On Sun, 17 Nov 2002, Ulrich Drepper wrote:
> >
> > And the point of this is? The child has to re-initialize it's pthread
> > structures anyway after a fork,
>
> No, that's the whole point. The thread descriptor for the one thread in
> the new process is fine with the one exception: the TID. There is not
> one change to the thread descriptor in the fork code left if this change
> is available.

Oh, I realized that, but I was talking about the _other_ thread
descriptors.

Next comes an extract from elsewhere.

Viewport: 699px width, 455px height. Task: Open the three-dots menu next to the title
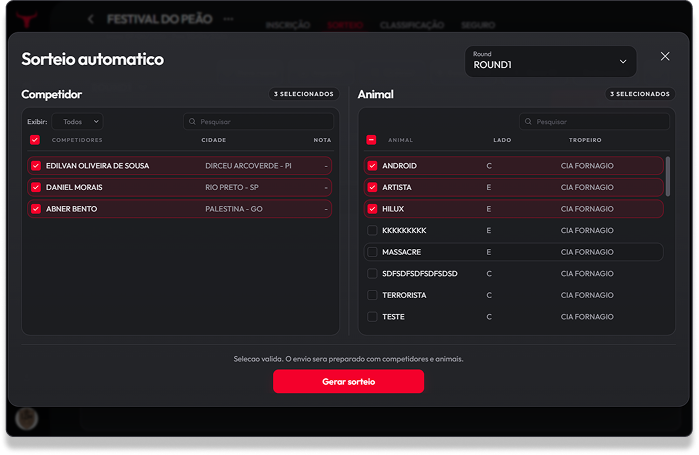point(228,19)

The ones that exist in the parent (because the parent
potentially has multiple threads before the fork()), but that will be
invalid in the child.

So when the child eventually creates a new thread, it needs to know to
ignore the other thread slots, even though they _look_ valid. They were
valid in the parent, they aren't valid in the child.

No?

I follow your argument, and I don't dislike it per se. I just think that
you end up having to do other setup for pthreads-after-fork _anyway_, no?

I still want to have those flags make _sense_ rather than just adding a
new flag without reason. For example, I've seen no real reason to
introduce a second pointer - as far as I can tell it makes sense in none
of the cases anybody has ever mentioned so far.

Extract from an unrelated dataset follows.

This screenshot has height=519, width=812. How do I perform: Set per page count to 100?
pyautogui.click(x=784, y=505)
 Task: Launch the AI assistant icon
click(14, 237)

Basically, I don't see the patch and bits making sense. I see it
potentially _working_. But that's a different issue - and "working" to me
is sometimes a much less potent argument than "makes sense".

Linus

2002-11-18 03:51:46

by Ulrich Drepper

[permalink] [raw]
Subject: Re: [patch] threading fix, tid-2.5.47-A3

-----BEGIN PGP SIGNED MESSAGE-----
Hash: SHA1

Linus Torvalds wrote:

> So when the child eventually creates a new thread, it needs to know to
> ignore the other thread slots, even though they _look_ valid. They were
> valid in the parent, they aren't valid in the child.
>
> No?

They don't have to be as such. It's a simple list operation (move all
active threads except the active one on the free list). That's it. No
more work especially no resetting of the TID fields.


> I follow your argument, and I don't dislike it per se. I just think that
> you end up having to do other setup for pthreads-after-fork _anyway_, no?

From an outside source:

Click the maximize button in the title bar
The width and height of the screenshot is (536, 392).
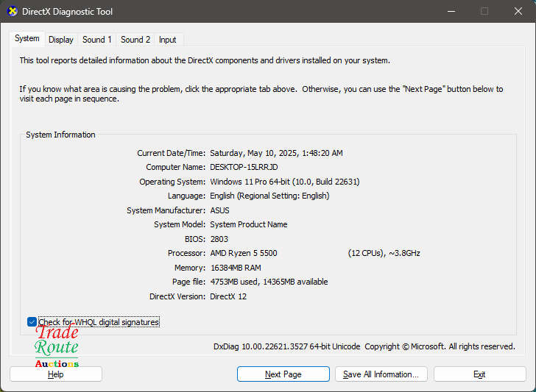(484, 12)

I don't walk the thread descriptors. I don't write into them. I move
entire double-linked lists with a dozen or so instructions. Regardless
of how many threads were active in the parent.


> Basically, I don't see the patch and bits making sense. I see it
> potentially _working_. But that's a different issue - and "working" to me
> is sometimes a much less potent argument than "makes sense".

With the flag and/or two settid pointers available the thread descriptor
for the one thread in the new process is correct and complete from the
first instruction on. The address of the thread descriptor is the same
in parent and child and the only field which needs changing is the tid.
I don't know what else to say. For correct operation the thread
descriptor must be complete and correct and if the kernel doesn't help
setting the descriptor up correctly there always will be a time period
when it is not complete and effectively points to the parent thread in
the old process. If the clone() flag would not be available I would
probably ignore the problem for now but when it becomes a problem the
only way for user-level code to handle the problem is to disable signals
around fork calls in the parent and then re-enable them after fork() and
after setting up the descriptor in the new process. And this still
wouldn't help with debuggers etc.

- --
- --------------. ,-. 444 Castro Street
Ulrich Drepper \ ,-----------------' \ Mountain View, CA 94041 USA
Red Hat `--' drepper at redhat.com `---------------------------
-----BEGIN PGP SIGNATURE-----
Version: GnuPG v1.0.7 (GNU/Linux)

iD8DBQE92GV+2ijCOnn/RHQRAiWpAJ9xxRkqVFFXyMcGwy8Y6udvtpqrvgCfRqm4
msw9MdH4MZ/+57JS9+OKlJQ=
=MWxi
-----END PGP SIGNATURE-----

2002-11-18 04:04:17

by Linus Torvalds

[permalink] [raw]
Subject: Re: [patch] threading fix, tid-2.5.47-A3


On Sun, 17 Nov 2002, Ulrich Drepper wrote:
>
> They don't have to be as such. It's a simple list operation (move all
> active threads except the active one on the free list). That's it. No
> more work especially no resetting of the TID fields.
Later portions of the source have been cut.